The gas leak from the North Flow was shown from space

The gas leak from the North Flow was shown from space

After unusual seismic disturbances in the Baltic Sea last week, scientists discovered several leaks in the Nord Street 1 and 2 submarine gas pipelines near Denmark and Sweden, none of the gas pipelines transported gas at the time of the break-up, but still contained compressed methane, which is the main component of natural gas that has been released by forming a broad stream of bubbles on the sea surface.

Since the unexplained release of gas raised a serious question about the impact of the incident on the environment, the experts conducted additional observations from Earth satellites, all equipped with optical and radar tools to describe gas leakage in the Baltic Sea.

Although methane is partially dissolved in water and then emitted as carbon dioxide, it is not toxic, but it is the second most common anthropogenic greenhouse gas in the planet ' s atmosphere, which causes climate change.

Because the compressed gas leaked through a broken pipe and moved rapidly towards the sea surface, the size of the gas bubbles increased as the pressure decreased. By reaching the surface, the largest of them affected the sea surface above the point where the pipeline bursts, and they can be seen on the surface even from space.

Owing to the constant cloud over the area, it was very difficult to obtain images from optical satellites.
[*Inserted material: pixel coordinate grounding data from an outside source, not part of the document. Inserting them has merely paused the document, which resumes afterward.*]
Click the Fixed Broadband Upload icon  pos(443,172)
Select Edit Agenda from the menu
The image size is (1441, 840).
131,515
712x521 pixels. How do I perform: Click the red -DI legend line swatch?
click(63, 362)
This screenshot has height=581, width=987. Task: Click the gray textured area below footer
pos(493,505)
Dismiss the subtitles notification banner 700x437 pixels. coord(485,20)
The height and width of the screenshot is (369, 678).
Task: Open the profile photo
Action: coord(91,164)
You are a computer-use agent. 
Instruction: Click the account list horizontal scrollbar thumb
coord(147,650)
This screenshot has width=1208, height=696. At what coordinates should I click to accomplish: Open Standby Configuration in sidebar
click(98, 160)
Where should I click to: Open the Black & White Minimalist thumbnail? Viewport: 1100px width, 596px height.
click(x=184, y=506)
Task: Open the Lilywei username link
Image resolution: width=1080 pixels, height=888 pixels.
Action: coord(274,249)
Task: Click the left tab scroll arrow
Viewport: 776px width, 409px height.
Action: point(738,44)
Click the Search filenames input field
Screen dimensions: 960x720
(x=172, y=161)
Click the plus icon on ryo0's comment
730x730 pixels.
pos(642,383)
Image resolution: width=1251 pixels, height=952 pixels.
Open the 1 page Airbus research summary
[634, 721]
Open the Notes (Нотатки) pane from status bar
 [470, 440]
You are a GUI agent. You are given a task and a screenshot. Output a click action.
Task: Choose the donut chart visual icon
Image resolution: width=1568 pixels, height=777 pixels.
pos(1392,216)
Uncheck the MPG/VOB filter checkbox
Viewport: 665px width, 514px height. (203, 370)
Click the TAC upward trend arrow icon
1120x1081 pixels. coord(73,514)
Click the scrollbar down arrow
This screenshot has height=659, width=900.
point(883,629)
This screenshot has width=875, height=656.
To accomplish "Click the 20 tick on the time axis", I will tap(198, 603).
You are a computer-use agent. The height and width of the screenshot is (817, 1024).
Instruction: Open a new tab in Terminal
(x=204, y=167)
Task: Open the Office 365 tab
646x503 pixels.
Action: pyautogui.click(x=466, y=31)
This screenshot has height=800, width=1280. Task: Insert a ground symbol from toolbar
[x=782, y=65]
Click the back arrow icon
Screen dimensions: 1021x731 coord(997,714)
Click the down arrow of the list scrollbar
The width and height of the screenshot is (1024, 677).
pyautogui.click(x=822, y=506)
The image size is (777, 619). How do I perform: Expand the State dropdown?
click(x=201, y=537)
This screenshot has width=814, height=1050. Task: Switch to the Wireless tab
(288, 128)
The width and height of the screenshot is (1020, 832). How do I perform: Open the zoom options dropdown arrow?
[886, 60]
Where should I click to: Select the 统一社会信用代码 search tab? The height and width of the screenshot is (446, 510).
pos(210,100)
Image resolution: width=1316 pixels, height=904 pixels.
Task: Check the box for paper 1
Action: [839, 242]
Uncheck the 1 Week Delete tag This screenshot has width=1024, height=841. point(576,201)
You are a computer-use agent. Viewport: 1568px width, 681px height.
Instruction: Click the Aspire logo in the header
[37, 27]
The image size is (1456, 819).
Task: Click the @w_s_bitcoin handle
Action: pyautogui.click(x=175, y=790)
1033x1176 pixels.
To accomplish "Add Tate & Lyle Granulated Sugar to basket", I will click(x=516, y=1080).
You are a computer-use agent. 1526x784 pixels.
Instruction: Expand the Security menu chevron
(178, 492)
High-resolution images from the Pléiades Neo and Planet satellites, which are part of the ESA programme, showed a wave of 500 to 700 metres deep on the sea surface.

A few days later, experts noted a significant decrease in the estimated diameter of methane disturbance as gas pipelines were devastated, and the images taken by Copernicus Sentinel-2 and the United States Mission Landsat 8 confirmed this.

One of the fractures occurred south-east of the Danish island of Bornholm, and the images from Sentinel 1 of 24 September did not show any water waves; however, the ICEYE satellite, which flew over the area on the evening of 28 September, received an image that revealed the disturbance of the sea surface over the fracture.

Although optical satellites can provide data on the methane drilling radius above water, they provide little information on how much methane has been released into the atmosphere.